* TASK DIRECTIONS *
Only one stretch of the data below is wanted: the lines from the one with "Instruction: Click the karavan banner image" through the one with "Task: Open the アラビア語", repeated exactly.

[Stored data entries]
........

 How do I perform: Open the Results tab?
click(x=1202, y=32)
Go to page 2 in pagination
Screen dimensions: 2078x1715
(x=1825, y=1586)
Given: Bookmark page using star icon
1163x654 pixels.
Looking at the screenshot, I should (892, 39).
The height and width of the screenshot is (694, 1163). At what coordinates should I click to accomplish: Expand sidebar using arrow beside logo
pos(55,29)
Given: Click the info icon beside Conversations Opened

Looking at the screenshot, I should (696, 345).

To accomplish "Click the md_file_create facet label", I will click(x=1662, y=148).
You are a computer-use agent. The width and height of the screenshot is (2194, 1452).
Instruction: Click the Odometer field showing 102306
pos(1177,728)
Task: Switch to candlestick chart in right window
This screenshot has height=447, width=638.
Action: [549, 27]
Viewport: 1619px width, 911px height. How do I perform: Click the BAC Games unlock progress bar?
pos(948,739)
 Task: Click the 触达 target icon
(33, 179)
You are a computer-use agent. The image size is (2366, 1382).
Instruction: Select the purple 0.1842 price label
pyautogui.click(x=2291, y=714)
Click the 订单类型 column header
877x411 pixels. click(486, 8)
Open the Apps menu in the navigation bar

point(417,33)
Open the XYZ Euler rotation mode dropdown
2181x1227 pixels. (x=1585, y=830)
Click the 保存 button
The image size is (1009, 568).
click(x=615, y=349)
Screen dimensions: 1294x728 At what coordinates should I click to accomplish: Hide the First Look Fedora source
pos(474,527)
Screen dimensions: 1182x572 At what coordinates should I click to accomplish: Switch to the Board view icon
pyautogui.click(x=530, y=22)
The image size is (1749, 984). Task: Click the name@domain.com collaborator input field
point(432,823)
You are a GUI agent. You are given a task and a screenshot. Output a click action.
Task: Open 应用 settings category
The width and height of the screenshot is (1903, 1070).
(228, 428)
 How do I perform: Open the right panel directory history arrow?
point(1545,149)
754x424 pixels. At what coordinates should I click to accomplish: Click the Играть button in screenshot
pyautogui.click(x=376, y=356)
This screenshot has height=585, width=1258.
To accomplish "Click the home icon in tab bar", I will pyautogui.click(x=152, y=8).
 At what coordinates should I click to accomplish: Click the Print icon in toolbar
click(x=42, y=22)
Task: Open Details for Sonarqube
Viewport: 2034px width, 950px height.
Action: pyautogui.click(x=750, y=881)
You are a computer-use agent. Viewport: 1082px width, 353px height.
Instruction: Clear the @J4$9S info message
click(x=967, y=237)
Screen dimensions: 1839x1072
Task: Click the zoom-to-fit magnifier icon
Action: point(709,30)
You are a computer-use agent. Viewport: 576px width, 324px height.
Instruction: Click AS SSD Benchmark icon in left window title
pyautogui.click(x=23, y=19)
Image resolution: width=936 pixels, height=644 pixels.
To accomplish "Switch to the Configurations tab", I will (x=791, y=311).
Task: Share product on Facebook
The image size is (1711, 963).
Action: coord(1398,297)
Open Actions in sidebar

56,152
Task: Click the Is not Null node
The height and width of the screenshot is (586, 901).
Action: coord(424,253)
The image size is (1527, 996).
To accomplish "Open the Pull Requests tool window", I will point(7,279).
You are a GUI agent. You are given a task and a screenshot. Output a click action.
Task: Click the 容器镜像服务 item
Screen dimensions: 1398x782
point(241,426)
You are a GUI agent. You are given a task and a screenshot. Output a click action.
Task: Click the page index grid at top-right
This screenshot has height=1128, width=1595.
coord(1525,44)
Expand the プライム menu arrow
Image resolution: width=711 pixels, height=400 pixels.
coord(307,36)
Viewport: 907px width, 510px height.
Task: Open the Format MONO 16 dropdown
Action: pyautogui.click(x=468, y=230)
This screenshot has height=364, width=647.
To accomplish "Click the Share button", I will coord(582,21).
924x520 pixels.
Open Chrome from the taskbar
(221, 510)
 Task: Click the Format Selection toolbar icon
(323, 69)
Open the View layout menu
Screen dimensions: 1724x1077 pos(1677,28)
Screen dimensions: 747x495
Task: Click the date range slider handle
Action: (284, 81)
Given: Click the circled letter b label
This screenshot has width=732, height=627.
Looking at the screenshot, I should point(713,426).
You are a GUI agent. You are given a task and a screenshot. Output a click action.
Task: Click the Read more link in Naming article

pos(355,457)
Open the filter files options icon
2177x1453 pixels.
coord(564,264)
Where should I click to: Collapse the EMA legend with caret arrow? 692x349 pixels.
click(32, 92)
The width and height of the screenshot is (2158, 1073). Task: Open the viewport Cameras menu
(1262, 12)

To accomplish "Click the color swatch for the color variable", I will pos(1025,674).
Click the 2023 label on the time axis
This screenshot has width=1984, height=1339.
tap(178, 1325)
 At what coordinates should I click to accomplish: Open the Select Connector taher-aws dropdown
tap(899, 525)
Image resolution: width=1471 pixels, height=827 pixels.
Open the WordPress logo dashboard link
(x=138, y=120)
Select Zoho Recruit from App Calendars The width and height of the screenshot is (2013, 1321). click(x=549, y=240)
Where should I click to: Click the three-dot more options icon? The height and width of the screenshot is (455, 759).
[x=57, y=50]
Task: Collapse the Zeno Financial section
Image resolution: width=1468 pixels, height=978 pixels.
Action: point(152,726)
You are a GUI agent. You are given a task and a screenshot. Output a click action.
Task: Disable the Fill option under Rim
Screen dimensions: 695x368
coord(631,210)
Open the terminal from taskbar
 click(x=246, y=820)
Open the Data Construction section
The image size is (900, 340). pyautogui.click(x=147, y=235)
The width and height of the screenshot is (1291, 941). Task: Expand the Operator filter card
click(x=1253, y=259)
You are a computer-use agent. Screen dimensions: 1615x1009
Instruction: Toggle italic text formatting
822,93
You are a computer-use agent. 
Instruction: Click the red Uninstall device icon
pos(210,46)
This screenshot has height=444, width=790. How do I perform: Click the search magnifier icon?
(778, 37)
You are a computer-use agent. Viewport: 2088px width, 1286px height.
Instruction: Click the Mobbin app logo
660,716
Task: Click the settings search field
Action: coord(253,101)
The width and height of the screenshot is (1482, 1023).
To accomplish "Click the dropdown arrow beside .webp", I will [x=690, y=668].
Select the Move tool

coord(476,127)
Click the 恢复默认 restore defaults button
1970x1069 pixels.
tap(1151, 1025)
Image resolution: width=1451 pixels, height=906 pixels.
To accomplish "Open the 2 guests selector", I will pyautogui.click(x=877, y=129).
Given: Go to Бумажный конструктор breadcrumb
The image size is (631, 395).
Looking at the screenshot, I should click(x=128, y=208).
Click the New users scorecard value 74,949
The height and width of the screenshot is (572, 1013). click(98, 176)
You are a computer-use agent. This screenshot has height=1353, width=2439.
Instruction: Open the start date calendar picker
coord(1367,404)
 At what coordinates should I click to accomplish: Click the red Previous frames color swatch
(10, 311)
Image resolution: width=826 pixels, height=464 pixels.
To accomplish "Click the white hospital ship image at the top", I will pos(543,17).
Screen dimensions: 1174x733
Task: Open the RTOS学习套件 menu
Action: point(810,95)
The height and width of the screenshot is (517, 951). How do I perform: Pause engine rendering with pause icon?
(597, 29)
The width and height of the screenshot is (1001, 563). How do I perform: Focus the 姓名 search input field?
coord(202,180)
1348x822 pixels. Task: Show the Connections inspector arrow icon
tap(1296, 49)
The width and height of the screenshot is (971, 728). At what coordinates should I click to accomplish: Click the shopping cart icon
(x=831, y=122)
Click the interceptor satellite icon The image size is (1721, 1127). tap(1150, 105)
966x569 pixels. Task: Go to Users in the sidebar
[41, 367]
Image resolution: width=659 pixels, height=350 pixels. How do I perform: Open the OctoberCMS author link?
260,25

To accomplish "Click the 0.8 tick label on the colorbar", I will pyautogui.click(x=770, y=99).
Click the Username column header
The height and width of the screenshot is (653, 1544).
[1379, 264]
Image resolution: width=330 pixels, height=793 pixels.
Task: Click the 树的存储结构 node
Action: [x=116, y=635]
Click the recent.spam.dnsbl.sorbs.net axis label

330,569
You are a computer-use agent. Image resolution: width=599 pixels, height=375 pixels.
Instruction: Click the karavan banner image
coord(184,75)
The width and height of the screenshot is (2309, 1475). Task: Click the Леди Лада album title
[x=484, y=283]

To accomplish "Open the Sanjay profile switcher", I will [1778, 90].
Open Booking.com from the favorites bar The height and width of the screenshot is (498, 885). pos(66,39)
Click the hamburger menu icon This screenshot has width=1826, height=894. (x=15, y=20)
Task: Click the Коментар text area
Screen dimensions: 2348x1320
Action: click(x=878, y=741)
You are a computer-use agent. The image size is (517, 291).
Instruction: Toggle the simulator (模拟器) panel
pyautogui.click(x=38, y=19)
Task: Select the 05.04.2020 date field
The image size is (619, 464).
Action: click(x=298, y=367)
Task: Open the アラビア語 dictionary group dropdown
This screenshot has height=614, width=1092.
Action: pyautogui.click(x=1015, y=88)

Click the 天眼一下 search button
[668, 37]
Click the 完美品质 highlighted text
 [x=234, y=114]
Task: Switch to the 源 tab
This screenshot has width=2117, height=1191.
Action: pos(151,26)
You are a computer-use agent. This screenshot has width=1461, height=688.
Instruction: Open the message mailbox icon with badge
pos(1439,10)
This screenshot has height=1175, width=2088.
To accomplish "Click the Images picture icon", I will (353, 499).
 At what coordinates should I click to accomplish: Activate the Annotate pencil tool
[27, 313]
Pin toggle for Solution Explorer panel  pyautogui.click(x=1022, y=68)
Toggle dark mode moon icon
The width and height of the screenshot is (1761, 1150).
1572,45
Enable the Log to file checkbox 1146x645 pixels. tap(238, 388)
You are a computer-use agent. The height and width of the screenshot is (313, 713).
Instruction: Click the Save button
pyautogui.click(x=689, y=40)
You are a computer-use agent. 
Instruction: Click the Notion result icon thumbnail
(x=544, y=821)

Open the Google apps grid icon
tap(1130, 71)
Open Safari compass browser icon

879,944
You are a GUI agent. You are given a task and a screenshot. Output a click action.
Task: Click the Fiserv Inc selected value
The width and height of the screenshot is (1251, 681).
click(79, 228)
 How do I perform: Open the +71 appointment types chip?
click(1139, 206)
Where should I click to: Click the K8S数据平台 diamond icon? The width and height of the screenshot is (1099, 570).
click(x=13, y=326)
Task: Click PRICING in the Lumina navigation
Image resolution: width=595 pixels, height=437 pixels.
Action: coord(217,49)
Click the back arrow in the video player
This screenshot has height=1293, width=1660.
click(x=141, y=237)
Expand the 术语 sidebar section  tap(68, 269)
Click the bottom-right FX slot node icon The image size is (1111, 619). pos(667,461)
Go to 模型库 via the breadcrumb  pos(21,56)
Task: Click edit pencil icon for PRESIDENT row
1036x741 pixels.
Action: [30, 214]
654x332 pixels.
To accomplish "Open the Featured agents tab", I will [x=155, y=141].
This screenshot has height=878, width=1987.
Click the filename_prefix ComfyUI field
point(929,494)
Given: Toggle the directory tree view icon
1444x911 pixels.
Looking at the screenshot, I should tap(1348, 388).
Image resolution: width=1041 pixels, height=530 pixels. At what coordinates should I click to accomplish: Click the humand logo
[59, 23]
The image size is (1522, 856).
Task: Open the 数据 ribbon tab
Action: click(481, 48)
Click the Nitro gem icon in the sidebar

........

* ANSWER TO THIS PROBLEM *
Instruction: Click the karavan banner image
coord(184,75)
The width and height of the screenshot is (2309, 1475). Task: Click the Леди Лада album title
[x=484, y=283]

To accomplish "Open the Sanjay profile switcher", I will [1778, 90].
Open Booking.com from the favorites bar The height and width of the screenshot is (498, 885). pos(66,39)
Click the hamburger menu icon This screenshot has width=1826, height=894. (x=15, y=20)
Task: Click the Коментар text area
Screen dimensions: 2348x1320
Action: click(x=878, y=741)
You are a computer-use agent. The image size is (517, 291).
Instruction: Toggle the simulator (模拟器) panel
pyautogui.click(x=38, y=19)
Task: Select the 05.04.2020 date field
The image size is (619, 464).
Action: click(x=298, y=367)
Task: Open the アラビア語 dictionary group dropdown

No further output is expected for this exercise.